From the listing below, extract every line in which the word "computer" appears.
═══ Data shown
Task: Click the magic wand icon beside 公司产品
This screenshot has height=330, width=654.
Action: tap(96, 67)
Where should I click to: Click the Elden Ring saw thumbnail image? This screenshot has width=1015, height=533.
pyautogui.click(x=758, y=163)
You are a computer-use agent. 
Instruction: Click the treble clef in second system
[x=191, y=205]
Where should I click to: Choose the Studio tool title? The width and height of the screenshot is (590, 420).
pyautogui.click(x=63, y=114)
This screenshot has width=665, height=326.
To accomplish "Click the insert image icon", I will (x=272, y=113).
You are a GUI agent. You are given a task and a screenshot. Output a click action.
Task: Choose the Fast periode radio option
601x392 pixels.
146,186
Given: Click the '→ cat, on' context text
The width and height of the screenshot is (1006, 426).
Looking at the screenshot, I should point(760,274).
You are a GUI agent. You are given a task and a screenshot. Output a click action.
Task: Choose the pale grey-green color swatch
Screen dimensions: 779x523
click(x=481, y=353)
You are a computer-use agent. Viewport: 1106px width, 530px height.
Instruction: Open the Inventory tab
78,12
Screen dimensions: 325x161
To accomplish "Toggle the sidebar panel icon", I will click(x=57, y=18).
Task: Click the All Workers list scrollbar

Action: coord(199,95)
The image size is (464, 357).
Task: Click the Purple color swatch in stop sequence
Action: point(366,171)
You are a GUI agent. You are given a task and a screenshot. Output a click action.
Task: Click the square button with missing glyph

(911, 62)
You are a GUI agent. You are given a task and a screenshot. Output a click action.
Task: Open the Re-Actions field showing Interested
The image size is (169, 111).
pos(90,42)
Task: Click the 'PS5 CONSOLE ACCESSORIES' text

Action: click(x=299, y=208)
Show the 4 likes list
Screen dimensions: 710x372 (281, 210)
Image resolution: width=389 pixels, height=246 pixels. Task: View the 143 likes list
══════
**Result**
You are a computer-use agent. 
You are a computer-use agent. Viewport: 1106px width, 530px height.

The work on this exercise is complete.